El psicoanálisis resultó maldito para la también autoidealizada cultura, no sólo por
desencubrir cuestiones acerca de la sexualidad, sino también por atreverse a describir el
funcionamiento psíquico de la infancia como no perecedero. Todos nosotros conservamos, de
manera latente, modos de procesar afectos y pensamientos propios de estadios infantiles, y
que en otro nivel fueron superados. Hay determinadas circunstancias, interiores o
exteriores a nosotros, que motivan un retorno ocasional o duradero al tipo de lectura de
la realidad que tuvimos, quizá todavía usando pañales.
Son múltiples las razones por las que necesitamos volver a idealizarnos como individuos o
como grupos. Las frustraciones, los fracasos, las heridas a nuestro amor propio las
compensamos así, suponiendo que lo malo, peligroso, imperfecto, está fuera de nosotros.
Este recurso es una de las bases del desarrollo de sentimientos e ideas asentadas en la
intolerancia, el prejuicio, la discriminación.
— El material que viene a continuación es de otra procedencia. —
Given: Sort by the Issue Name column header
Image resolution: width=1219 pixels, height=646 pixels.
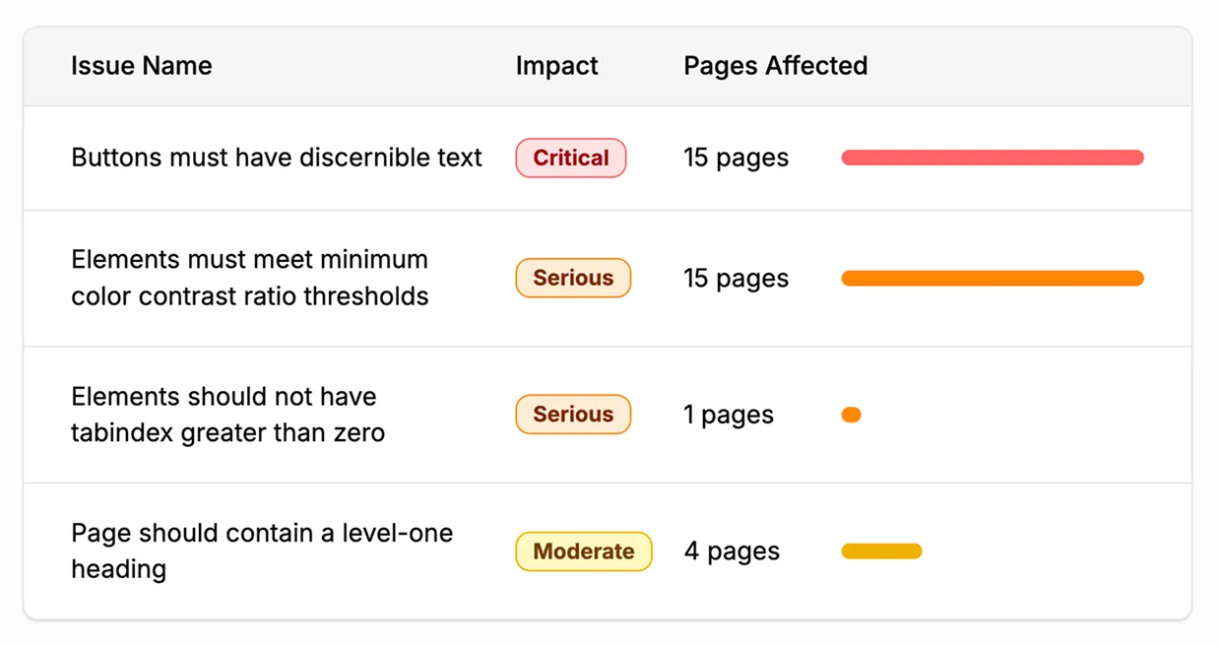Looking at the screenshot, I should (141, 66).
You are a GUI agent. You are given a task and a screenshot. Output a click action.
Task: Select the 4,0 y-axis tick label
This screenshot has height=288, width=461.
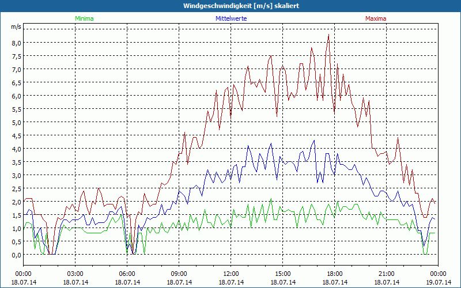click(16, 149)
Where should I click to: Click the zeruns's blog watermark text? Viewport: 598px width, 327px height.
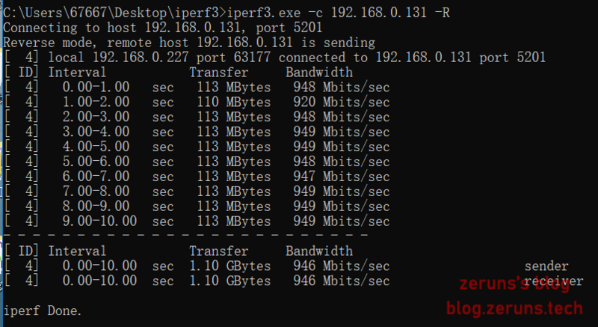(514, 284)
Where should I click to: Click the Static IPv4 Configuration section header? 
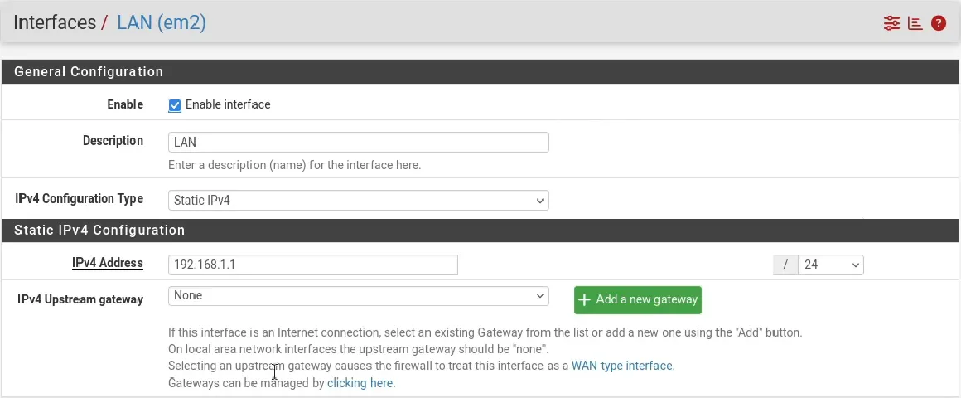pyautogui.click(x=481, y=231)
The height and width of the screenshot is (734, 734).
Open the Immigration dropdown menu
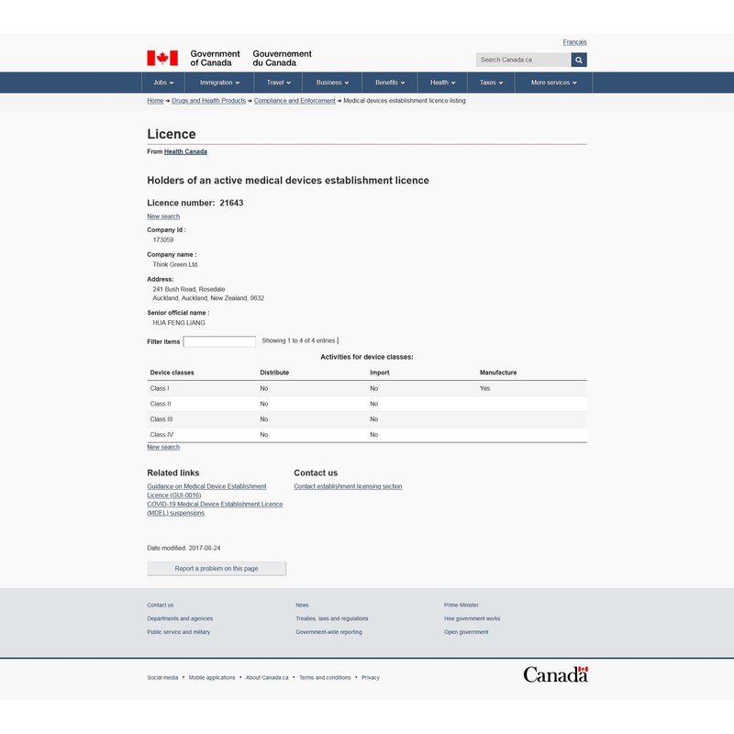pyautogui.click(x=219, y=83)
Puede generarse individualmente pero
adquiere fuerte sustento cuando se instala en grupos, pequeños como en el caso de Denver,
o en grandes masas como ocurrió con el nacionalsocialismo en Alemania.
Que un niño, para mantener su equilibrio anímico, precise depositar lo malo fuera de
sí, no contiene ningún peligro: él no tiene capacidad para atacar destructivamente esa
exterioridad, sólo hacerlo en la fantasía. Pero cuando una sociedad entera o gran parte
de ella necesita autoidealizarse, el problema es grave. Y si esto ocurre en una nación
con gran capacidad de fuerza y destrucción, el debilitamiento de la autocrítica puede
aproximarla a una zona de riesgo impredecible, para los otros y también para sí.
* Psicoanalista. Docente universitario.